To uncover the answer we interviewed hundreds of buyers (customers and prospects) in order to rate the performance of the company compared to three competitors, at four stages of the pipeline, product awareness (unaided), consideration, proposal and win. We then constructed a quantitative model to reflect the impact of changes in performance. Two years later, we were given a unique opportunity to measure the impact of recommendations and investments.
The research yielded three key insights on the importance of marketing and how it was impacting their sales success:
1. Increasing Opportunities – without marketing support sales cannot move consideration rates. The company’s unaided product awareness rate was 62%, compared to 88% for the market share leader. The consideration rate was even worse at 46% compared to 86% for the leading competitor.
The organization had a strong sales culture. So to demonstrate the need to increase marketing activity, and not just sales coverage, we included “relationship with the sales team” as a key consideration drive, along with typical drivers such as; price, brand, and service.
The research showed that the relationship with the sales team was not an important consideration driver. In fact, the data revealed that reps could do very little to change buyers’ perceptions relating to products and service. It also revealed a new buyer that was not being reached by the sales force.
The company increased the marketing budget and reallocated funds from events into digital marketing. They ramped up webcast, videos and built a microsite specifically for this new buyer. As a result, Awareness rose 17 percentage points to 79%, and Consideration, originally at 46% rose to 62%. The model showed that an incremental 1% change in consideration rates yielded 20 new opportunities, and almost four new wins with a value of almost $2M.
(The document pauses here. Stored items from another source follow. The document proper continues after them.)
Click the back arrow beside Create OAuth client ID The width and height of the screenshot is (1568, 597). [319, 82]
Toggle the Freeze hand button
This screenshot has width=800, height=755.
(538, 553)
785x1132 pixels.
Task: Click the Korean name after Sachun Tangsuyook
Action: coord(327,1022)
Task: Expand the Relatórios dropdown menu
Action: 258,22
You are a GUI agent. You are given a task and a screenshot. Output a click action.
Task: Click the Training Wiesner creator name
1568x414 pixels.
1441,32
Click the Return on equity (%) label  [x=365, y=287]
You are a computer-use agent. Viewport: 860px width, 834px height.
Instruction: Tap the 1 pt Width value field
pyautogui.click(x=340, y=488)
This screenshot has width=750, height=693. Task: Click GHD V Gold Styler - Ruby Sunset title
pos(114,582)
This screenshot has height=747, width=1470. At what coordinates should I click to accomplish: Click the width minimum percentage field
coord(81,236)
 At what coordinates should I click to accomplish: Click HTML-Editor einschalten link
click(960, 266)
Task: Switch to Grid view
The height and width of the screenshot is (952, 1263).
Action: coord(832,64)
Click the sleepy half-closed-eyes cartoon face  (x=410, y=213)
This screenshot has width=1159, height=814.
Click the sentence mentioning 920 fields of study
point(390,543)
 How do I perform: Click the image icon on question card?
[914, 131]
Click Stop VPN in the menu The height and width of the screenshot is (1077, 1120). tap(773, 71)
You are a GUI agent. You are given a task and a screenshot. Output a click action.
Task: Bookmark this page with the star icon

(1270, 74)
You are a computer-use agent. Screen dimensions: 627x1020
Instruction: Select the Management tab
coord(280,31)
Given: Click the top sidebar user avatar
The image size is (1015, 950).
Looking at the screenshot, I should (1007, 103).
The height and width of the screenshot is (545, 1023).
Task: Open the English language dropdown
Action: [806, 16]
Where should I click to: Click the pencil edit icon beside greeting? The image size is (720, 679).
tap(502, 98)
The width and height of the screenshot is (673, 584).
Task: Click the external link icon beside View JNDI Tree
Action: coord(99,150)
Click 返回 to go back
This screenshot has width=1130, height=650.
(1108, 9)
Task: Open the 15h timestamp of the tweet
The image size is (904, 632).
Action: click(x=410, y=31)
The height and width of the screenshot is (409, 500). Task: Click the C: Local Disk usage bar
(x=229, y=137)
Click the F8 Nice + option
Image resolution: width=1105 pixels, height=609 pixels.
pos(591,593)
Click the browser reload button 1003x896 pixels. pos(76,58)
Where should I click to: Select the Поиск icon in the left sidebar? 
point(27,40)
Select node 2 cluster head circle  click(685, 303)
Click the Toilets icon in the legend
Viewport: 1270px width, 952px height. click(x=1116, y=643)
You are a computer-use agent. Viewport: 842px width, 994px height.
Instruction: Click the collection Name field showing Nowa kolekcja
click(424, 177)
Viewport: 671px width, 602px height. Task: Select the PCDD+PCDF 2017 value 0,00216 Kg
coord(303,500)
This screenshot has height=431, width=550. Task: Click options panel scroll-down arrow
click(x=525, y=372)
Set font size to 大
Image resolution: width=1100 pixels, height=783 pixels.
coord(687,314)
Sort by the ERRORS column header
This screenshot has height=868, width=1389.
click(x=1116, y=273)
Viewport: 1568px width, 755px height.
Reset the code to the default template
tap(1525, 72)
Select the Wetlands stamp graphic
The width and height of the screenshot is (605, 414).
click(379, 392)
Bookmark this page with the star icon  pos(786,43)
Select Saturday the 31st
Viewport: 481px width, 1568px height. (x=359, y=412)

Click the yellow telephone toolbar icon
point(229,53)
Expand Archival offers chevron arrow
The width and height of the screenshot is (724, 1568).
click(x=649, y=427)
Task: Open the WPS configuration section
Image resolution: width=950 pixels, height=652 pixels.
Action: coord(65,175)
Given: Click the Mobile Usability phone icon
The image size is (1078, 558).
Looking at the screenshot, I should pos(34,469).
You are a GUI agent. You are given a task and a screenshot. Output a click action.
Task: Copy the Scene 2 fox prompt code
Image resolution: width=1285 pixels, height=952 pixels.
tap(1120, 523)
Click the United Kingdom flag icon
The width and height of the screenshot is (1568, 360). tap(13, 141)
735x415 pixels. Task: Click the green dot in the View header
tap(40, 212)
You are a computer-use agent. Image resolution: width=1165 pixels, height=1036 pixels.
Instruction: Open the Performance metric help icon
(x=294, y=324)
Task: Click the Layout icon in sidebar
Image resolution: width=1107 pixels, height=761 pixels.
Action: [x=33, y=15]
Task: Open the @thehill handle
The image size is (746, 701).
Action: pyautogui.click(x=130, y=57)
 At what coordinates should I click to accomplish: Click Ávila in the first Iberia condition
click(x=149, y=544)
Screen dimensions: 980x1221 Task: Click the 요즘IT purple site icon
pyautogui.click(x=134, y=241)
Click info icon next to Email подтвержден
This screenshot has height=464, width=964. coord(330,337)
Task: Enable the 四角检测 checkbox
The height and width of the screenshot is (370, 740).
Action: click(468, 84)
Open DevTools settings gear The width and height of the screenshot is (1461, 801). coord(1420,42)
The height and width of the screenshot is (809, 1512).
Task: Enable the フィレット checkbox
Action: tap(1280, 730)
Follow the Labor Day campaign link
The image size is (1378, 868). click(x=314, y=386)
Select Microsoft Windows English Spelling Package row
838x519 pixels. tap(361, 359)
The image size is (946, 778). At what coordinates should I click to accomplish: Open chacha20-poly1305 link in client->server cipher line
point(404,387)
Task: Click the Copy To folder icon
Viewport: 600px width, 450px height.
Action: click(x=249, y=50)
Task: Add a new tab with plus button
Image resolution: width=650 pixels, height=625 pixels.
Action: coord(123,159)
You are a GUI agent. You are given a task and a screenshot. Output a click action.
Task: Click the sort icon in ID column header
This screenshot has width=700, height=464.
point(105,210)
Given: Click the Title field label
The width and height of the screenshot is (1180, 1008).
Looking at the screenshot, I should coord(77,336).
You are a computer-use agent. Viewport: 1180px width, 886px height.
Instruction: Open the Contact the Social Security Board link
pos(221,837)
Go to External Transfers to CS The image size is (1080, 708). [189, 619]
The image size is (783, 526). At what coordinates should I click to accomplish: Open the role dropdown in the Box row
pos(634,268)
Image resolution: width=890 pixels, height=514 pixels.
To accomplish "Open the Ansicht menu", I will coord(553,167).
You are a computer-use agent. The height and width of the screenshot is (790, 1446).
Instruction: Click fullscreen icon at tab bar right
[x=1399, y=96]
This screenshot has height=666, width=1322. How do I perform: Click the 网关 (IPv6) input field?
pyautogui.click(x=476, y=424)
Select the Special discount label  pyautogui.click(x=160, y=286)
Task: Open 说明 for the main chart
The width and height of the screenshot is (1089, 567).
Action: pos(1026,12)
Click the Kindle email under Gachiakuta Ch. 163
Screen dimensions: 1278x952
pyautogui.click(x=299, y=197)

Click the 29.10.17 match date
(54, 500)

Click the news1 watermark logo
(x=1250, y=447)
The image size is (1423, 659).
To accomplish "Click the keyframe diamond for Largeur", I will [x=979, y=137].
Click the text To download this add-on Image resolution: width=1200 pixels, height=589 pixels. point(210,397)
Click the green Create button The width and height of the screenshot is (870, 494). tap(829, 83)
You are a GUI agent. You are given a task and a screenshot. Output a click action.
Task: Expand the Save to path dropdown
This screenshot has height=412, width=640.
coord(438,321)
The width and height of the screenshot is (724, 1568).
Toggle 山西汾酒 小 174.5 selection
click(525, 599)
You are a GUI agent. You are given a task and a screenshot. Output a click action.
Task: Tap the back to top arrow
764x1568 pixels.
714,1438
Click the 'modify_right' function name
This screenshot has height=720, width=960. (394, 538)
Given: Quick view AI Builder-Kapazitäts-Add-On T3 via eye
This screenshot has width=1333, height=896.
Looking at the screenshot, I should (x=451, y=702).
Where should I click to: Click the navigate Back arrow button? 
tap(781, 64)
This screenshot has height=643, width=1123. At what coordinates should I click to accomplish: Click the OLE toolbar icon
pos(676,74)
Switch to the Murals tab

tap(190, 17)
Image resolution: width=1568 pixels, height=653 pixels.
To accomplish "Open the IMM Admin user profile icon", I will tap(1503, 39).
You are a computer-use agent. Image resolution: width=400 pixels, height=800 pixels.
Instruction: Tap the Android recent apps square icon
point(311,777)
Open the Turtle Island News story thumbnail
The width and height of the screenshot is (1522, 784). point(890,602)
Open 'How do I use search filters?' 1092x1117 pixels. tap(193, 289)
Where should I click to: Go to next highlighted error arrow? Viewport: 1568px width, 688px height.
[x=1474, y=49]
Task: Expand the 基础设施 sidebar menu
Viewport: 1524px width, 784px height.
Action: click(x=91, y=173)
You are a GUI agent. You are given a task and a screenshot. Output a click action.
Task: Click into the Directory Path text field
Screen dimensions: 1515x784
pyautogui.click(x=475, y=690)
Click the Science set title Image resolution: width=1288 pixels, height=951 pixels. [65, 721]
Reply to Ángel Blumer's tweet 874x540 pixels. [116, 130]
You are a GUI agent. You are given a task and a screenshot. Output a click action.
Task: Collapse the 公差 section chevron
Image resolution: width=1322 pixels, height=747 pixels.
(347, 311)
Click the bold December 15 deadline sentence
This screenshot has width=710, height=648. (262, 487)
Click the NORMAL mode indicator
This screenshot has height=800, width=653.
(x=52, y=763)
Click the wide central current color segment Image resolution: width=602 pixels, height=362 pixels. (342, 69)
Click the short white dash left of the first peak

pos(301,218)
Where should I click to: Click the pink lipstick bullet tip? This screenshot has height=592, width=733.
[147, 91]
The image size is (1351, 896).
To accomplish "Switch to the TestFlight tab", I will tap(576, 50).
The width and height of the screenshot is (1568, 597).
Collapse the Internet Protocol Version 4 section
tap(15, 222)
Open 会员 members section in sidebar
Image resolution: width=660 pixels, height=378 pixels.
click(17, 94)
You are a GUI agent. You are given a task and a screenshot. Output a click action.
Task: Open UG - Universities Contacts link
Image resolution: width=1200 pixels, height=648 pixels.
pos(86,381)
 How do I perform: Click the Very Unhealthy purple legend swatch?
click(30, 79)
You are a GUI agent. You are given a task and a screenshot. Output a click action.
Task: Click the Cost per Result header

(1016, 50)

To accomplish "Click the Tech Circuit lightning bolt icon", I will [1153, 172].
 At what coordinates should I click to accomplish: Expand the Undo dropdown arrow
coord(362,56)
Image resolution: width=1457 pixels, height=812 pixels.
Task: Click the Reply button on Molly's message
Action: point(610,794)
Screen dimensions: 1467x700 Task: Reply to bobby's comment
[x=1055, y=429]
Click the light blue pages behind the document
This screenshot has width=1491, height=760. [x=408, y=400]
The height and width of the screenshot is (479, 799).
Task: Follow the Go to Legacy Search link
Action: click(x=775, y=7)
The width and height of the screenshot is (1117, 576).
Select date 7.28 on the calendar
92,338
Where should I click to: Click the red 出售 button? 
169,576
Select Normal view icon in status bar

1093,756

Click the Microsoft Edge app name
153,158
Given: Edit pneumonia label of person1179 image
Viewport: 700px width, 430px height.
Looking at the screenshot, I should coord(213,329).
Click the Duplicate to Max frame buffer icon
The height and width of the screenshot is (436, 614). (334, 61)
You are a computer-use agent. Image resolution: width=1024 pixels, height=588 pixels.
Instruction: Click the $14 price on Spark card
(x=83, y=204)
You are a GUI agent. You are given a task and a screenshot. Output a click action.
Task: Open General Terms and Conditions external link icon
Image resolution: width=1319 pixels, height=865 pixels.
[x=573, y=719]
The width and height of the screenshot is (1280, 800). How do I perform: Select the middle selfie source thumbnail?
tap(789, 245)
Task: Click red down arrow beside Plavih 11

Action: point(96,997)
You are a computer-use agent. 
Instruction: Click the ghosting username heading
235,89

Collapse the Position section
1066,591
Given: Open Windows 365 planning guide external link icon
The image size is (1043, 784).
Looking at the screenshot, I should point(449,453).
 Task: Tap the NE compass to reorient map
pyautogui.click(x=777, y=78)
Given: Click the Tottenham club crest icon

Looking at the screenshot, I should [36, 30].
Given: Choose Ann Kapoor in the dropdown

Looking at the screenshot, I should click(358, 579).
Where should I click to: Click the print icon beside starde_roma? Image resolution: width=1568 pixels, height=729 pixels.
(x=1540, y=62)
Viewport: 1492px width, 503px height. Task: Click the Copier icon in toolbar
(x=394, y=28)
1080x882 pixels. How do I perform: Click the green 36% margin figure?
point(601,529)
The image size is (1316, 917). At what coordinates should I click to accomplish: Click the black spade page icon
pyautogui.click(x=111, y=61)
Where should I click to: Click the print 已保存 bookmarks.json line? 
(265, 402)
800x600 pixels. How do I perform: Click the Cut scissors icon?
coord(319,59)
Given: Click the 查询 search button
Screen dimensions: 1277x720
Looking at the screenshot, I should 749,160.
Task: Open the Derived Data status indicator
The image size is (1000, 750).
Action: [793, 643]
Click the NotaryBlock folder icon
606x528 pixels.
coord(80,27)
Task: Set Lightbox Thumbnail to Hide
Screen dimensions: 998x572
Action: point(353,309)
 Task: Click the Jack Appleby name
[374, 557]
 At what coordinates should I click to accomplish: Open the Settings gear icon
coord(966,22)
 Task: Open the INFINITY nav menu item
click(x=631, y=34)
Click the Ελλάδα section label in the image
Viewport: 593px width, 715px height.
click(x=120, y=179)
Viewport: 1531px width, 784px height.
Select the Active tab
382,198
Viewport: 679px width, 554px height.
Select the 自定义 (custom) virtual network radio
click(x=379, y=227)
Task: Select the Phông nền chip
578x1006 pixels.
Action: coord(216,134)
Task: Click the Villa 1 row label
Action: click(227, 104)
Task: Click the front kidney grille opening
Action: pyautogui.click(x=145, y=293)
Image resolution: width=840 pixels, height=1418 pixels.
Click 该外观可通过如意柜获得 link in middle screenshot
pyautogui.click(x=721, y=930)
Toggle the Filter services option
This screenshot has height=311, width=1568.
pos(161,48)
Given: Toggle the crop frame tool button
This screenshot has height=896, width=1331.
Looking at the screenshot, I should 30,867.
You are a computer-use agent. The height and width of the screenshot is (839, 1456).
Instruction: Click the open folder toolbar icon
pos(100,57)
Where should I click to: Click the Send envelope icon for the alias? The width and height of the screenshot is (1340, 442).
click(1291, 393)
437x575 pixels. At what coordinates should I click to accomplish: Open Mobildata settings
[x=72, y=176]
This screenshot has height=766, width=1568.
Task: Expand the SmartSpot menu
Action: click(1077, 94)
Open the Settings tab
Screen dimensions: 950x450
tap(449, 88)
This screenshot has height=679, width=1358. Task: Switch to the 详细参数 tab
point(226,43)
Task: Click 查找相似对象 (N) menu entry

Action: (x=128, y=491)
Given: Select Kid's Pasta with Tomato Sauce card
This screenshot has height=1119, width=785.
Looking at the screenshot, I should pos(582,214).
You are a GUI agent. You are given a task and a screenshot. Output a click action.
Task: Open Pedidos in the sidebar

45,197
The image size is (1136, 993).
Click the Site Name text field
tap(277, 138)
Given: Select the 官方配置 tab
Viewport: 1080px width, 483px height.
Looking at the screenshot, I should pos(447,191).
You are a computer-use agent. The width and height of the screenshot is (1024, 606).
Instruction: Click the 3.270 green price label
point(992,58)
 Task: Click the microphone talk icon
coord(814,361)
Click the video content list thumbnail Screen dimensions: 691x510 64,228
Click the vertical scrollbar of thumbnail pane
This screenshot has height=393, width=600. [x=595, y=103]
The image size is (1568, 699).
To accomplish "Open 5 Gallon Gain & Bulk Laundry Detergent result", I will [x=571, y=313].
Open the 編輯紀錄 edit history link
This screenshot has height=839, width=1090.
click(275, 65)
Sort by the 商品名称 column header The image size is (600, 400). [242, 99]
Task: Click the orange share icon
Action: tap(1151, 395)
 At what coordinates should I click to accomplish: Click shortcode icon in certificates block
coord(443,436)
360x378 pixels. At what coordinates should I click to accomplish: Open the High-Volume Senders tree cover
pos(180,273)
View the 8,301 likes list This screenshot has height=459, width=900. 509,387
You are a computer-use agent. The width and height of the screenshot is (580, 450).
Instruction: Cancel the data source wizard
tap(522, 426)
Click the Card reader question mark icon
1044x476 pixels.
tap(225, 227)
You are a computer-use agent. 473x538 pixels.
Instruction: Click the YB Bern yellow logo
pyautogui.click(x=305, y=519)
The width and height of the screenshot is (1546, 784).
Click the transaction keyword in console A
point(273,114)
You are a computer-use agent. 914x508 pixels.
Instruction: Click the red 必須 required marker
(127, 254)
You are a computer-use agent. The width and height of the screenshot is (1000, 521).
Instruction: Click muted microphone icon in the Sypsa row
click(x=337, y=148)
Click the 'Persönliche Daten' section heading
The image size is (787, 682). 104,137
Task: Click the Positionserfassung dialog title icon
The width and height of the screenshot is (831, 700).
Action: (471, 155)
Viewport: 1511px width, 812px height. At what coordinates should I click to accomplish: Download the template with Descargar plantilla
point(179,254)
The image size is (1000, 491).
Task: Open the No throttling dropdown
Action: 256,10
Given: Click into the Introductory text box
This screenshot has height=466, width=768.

2. Sales Coverage – increased marketing activity can create the perception of greater sales coverage. Buyers were asked how often they saw a sales person within a 90 day period. They mentioned seeing the company reps on average of 0.8 times, basically once a quarter, while reporting rep visits from the leading competitor at 2.5 times, almost once a month. Two years later, buyers stated seeing the company’s reps 2.4 times per quarter, on par with competitors. As a result of the ramped up marketing efforts, buyers perceived an increase in visits despite the fact that the number of reps in the segment remained the same over the two year period.
3. Sales Enablement – marketing can identify shifts in buying behavior. The company’s performance had increased in all stages of the funnel except for one, existing accounts Reps had mentioned that customers had become more “price sensitive” and competitors were undercutting them. The company was the product leader in the industry and the senior management team still believed that technology innovation was the key consideration driver.
The follow up research found that the sales force was indeed right. Buyers had shifted their priorities. With changes in reimbursement, healthcare reform, and an effective competitor campaign against overbuying technology, buyers had indeed changed, much faster than anyone suspected.
As a result, sales material and value proposition had to be updated quickly. Instead of espousing the virtues of innovation, it now needed to help buyers justify the investment. Leading to a shift from “bells and whistles” to “ROI models and product configurators.”
So, how do you communicate the impact marketing has on sales performance? Tell the sales folks that marketing can identify new buyers and influencers, increase the number of opportunities reps see, improve a buyers perception of sales coverage, and enable them with the right value proposition at the right time to win the deal. Of course, you’ll need the data to prove it.
In this case, the increased marketing investment and activities yielded $50 million in new sales over the two-year period…just as the model predicted.